::: Provided records

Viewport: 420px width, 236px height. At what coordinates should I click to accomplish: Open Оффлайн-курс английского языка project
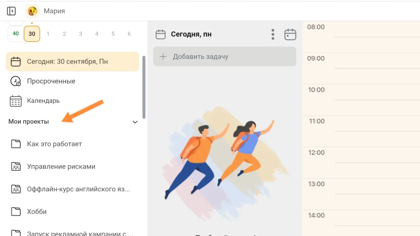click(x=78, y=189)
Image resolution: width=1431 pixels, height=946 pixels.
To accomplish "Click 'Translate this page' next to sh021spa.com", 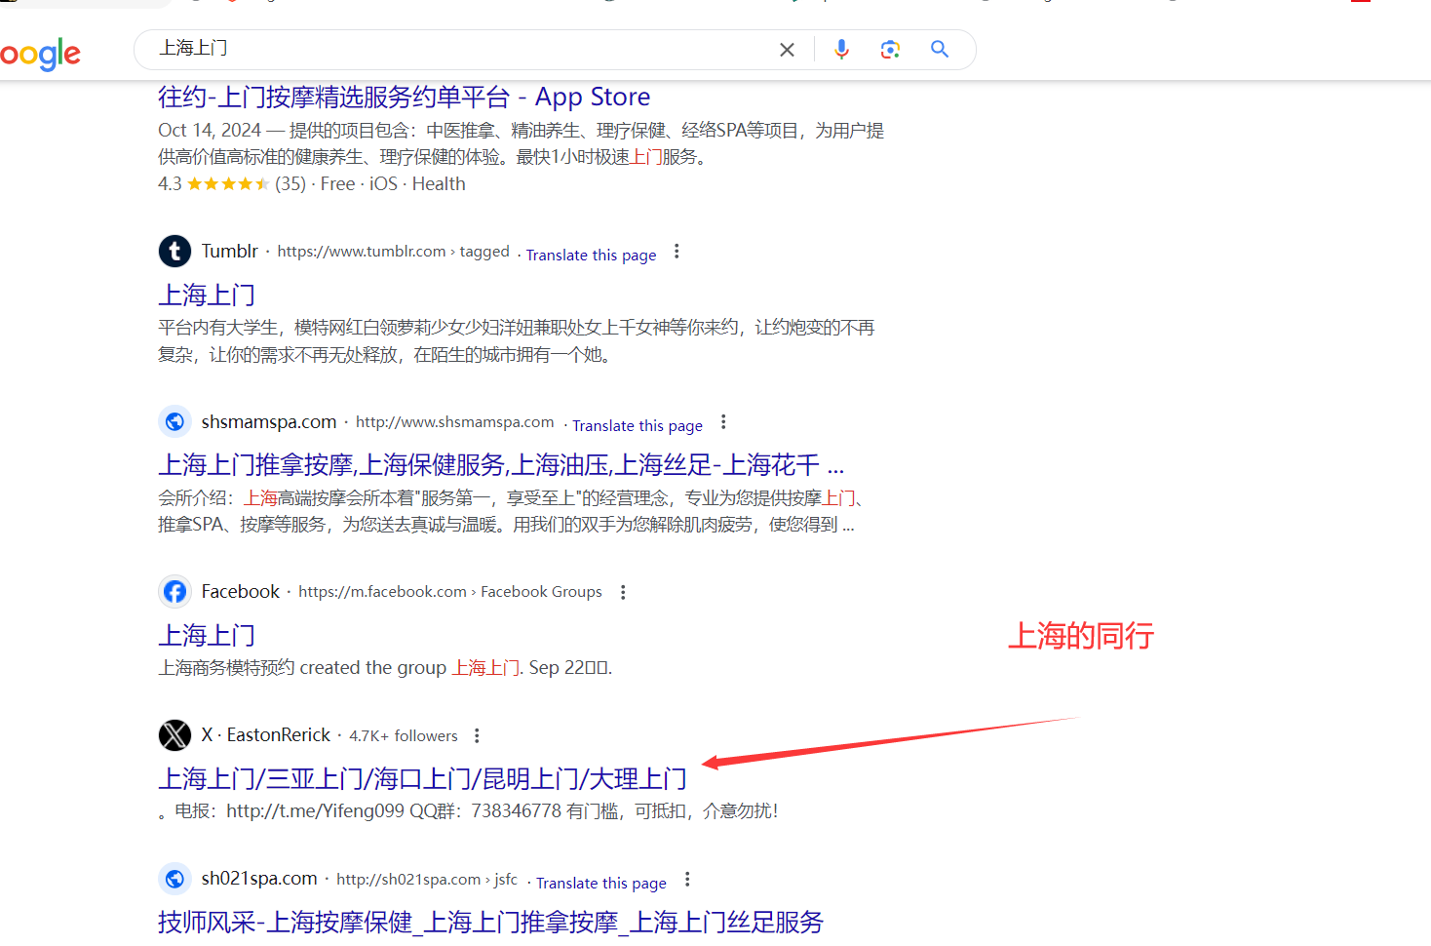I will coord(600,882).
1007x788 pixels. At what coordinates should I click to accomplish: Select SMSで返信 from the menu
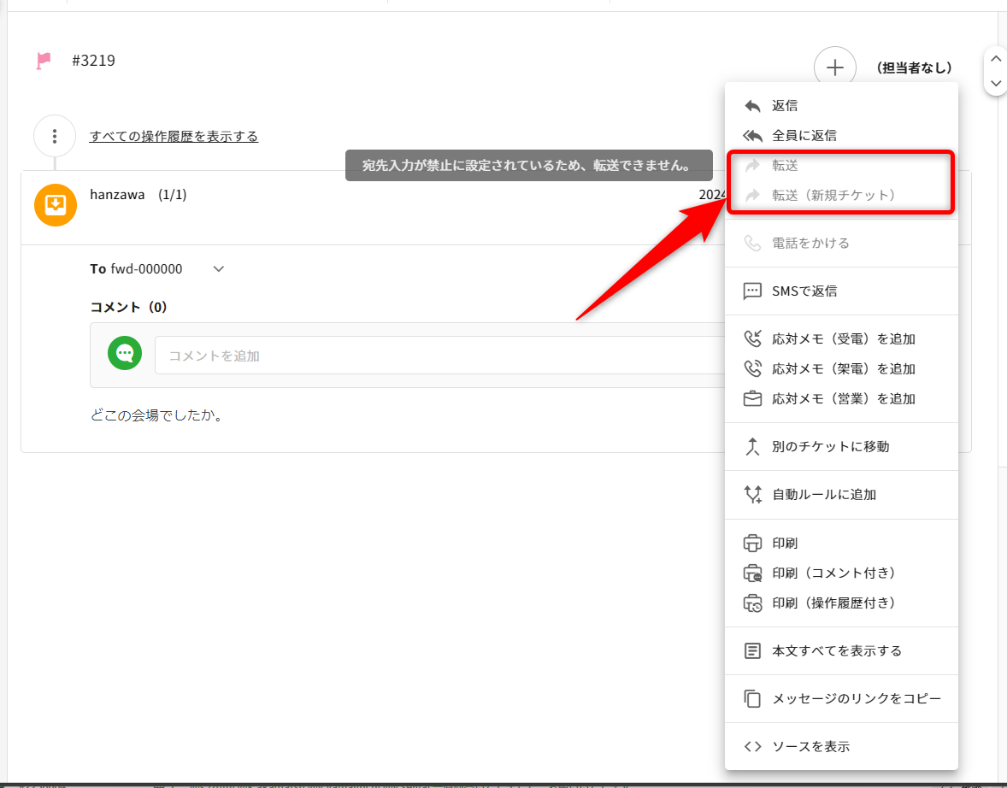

::::::

Count the lines above in which the word "pixels" appears, then state only that count.

● Output for this task
2